Screenshot grounding data

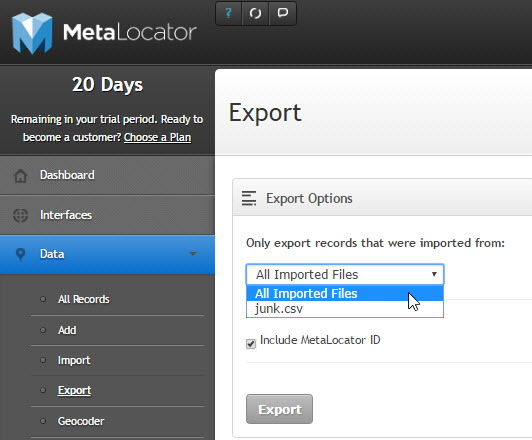The image size is (532, 440).
Task: Click the gray Export button
Action: [x=279, y=409]
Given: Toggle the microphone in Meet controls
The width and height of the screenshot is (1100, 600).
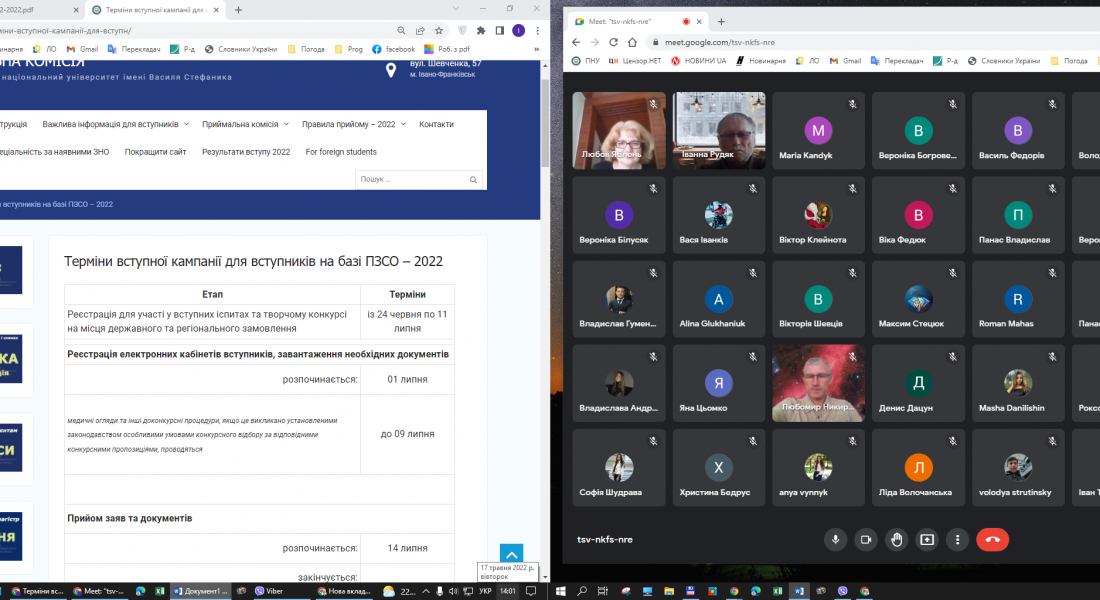Looking at the screenshot, I should 836,539.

__Task goal__. Leave the pictures aside and print exactly, and only, the lines from the one with "The width and" through the end of the data, both included.

__Answer below__.
The width and height of the screenshot is (1100, 600).
Looking at the screenshot, I should 836,539.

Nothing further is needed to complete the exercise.